#### [Instructions for the task]
Please rewrite the records between the lines holding "Where should I click to: Open" and "coord(176,519)", inclusive, swapping "next arrow" for "forward arrow" and keeping everything else the same. Give only those lines, and leave the pictures out.
Begin Entries provided
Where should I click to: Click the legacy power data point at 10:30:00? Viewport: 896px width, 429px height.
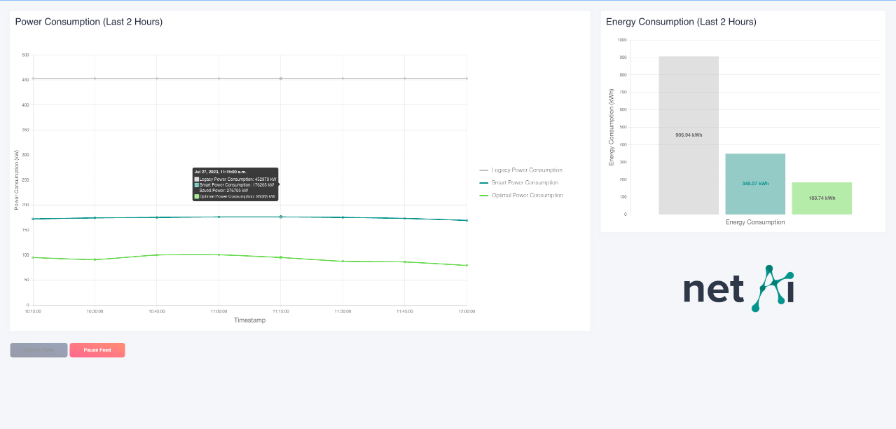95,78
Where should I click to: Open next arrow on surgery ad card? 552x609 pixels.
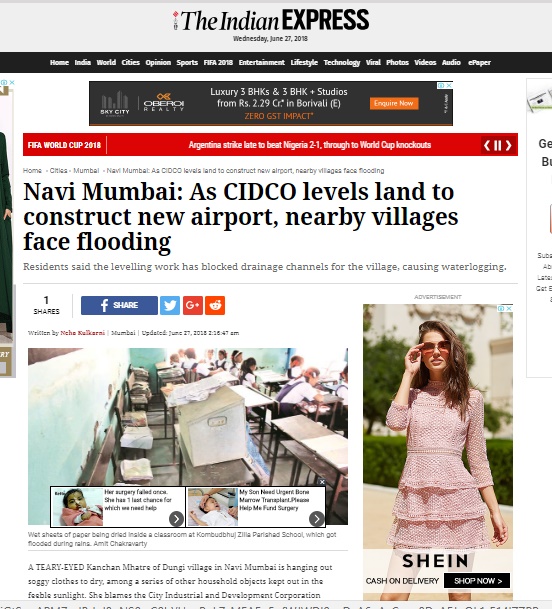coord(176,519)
End Entries provided
Begin Entries provided
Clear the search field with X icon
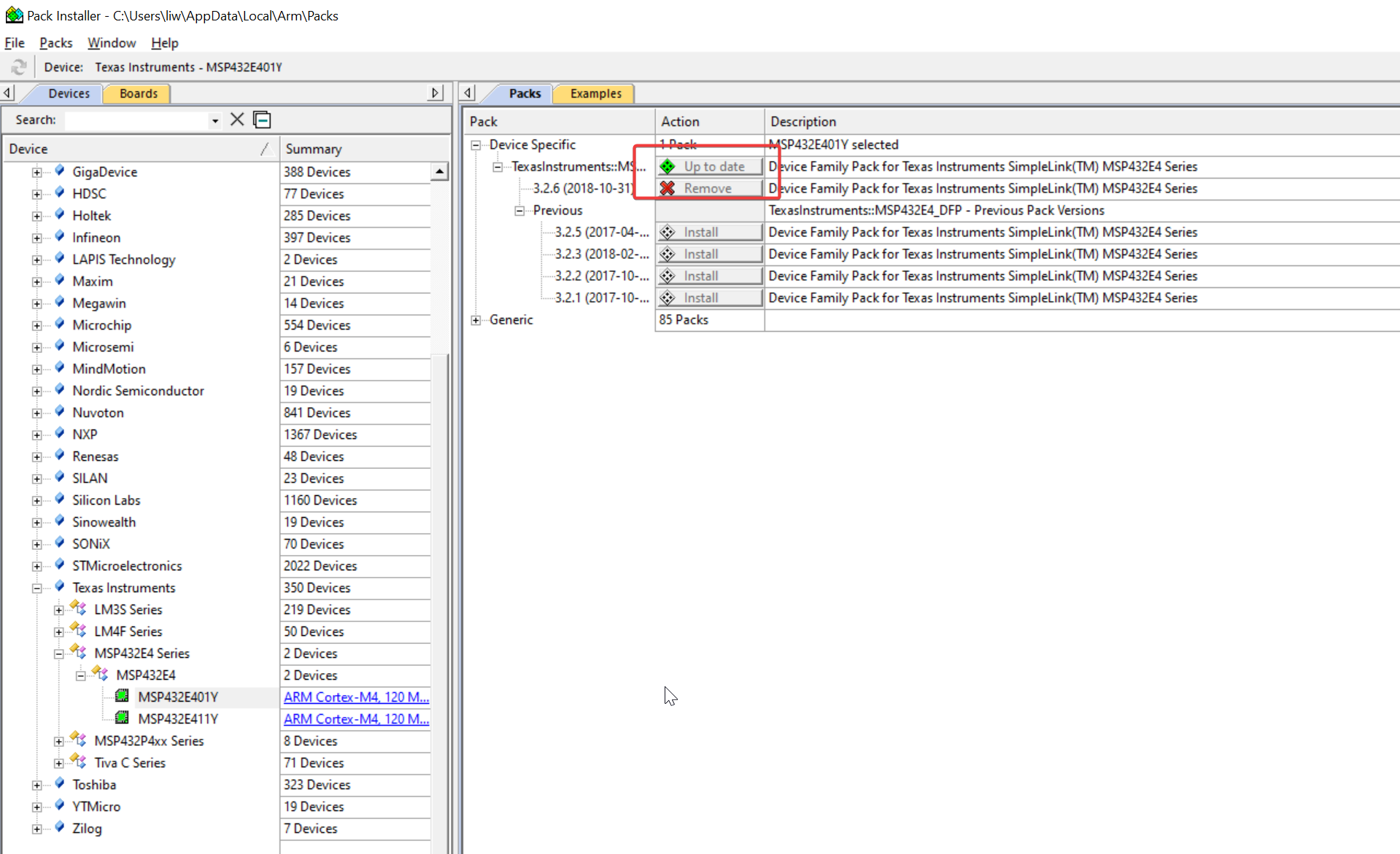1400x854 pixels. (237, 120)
End Entries provided
#### [Finished answer]
Where should I click to: Open forward arrow on surgery ad card? 552x609 pixels.
coord(176,519)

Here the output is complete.